■ **Problem to solve**: Give the entries back exactly as they stand, but without pictures.

■ **Data shown**:
════════

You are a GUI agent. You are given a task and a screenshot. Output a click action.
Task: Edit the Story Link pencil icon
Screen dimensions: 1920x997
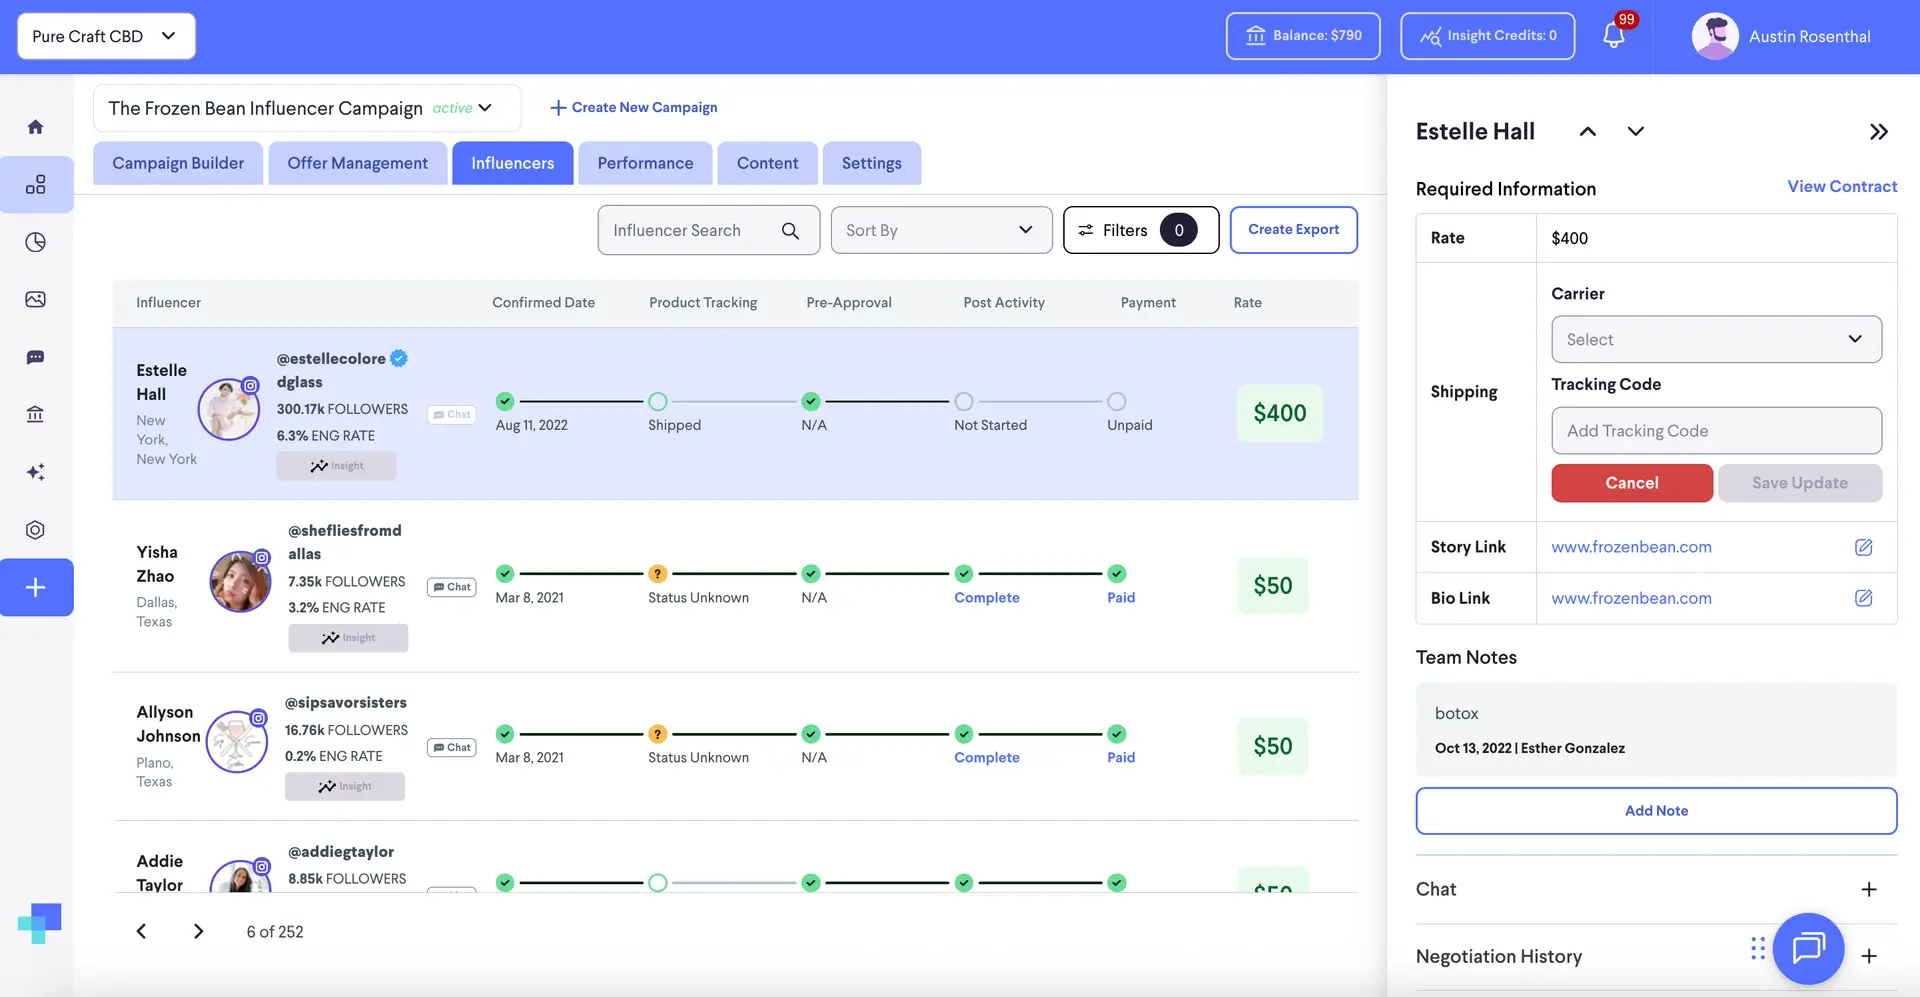point(1863,547)
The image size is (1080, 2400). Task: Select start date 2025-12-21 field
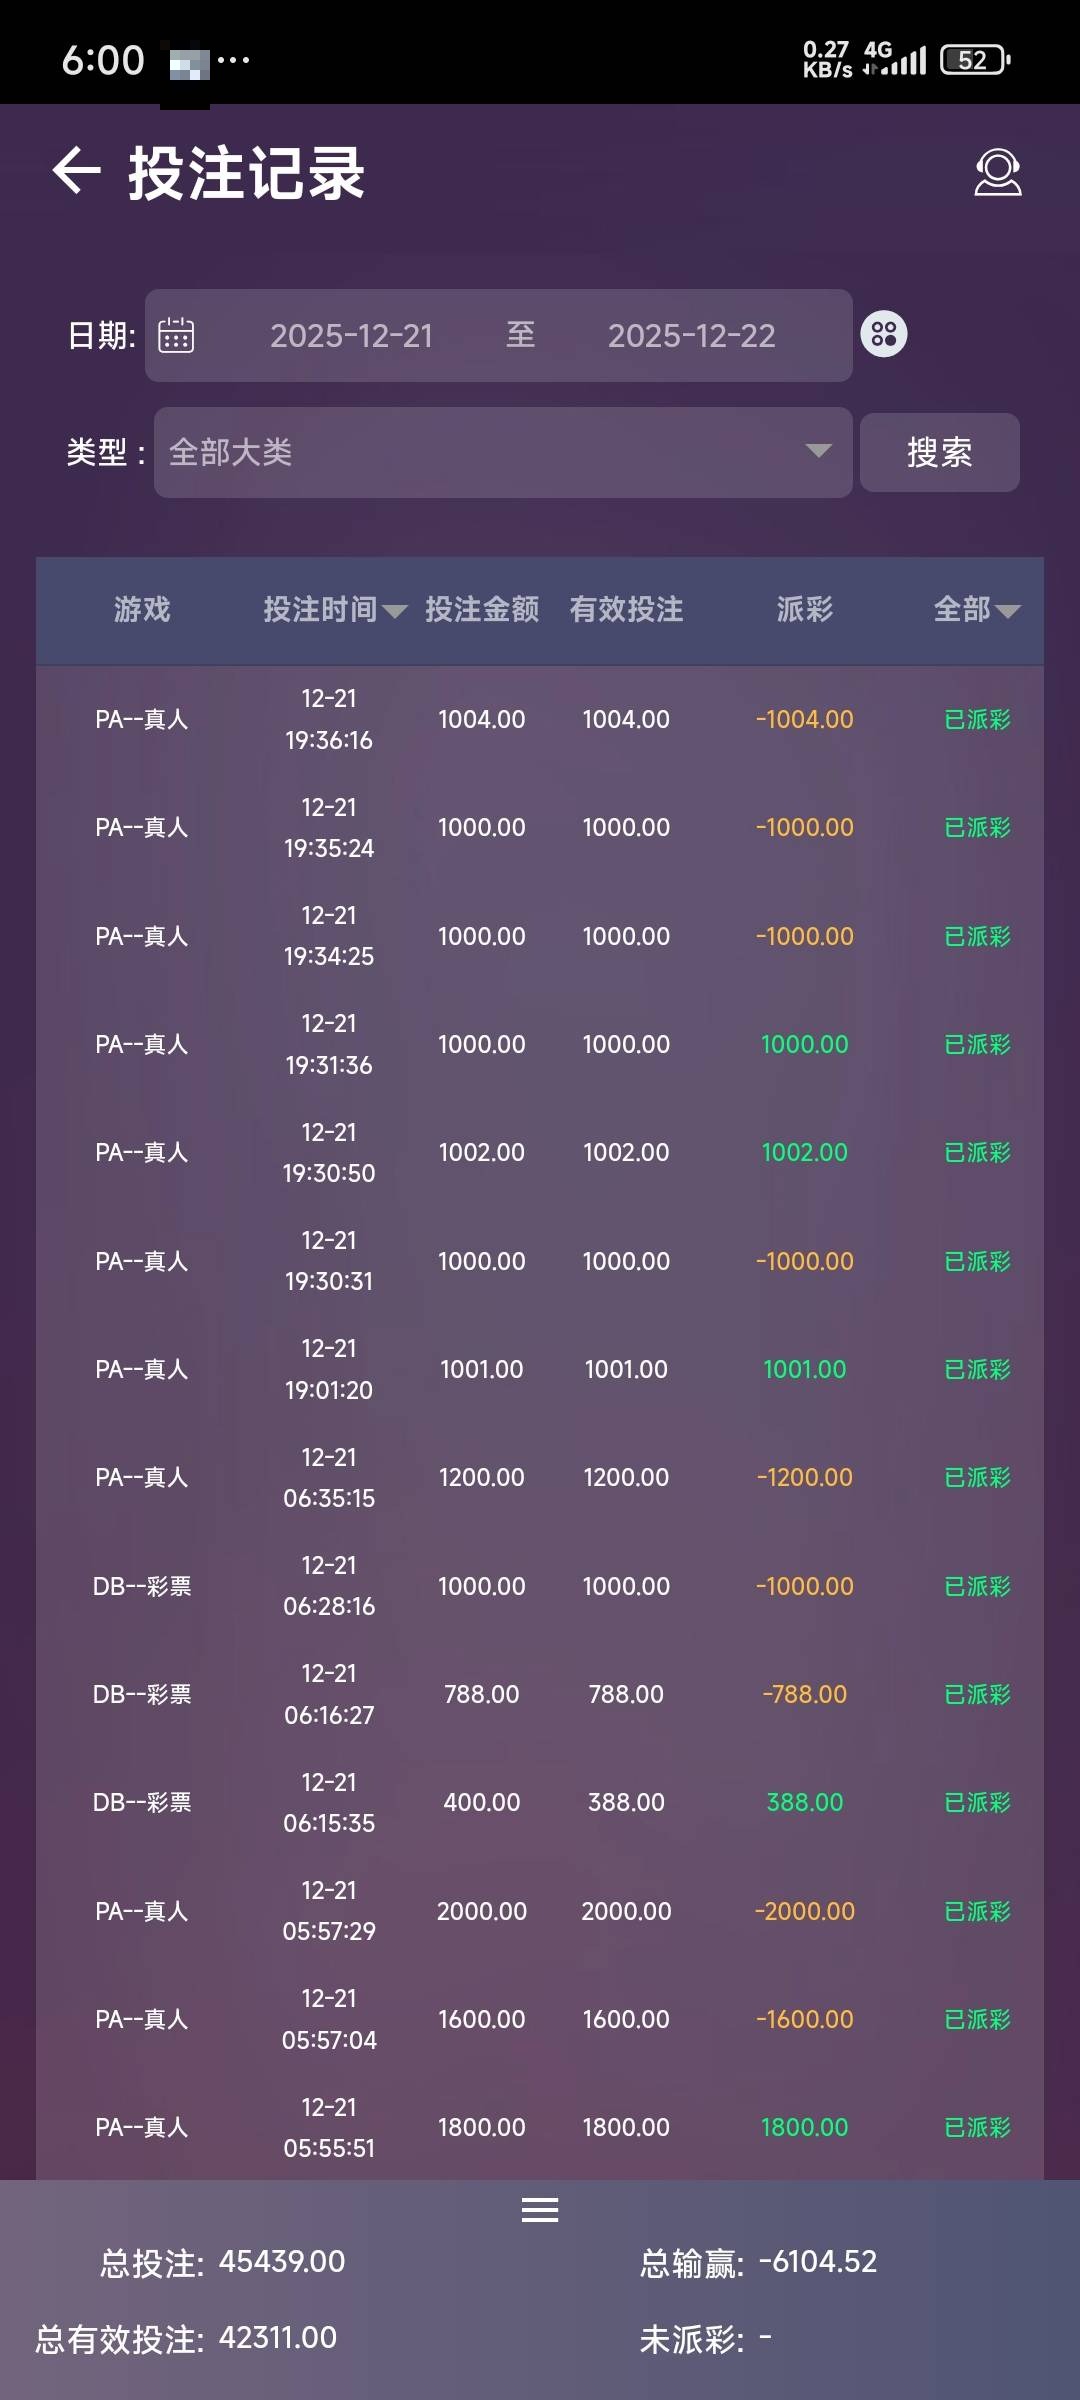(351, 336)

════════

■ **Response**:
You are a GUI agent. You are given a task and a screenshot. Output a click action.
Task: Edit the Story Link pencil icon
Screen dimensions: 1920x997
point(1863,547)
The image size is (1080, 2400). Task: Select start date 2025-12-21 field
(351, 336)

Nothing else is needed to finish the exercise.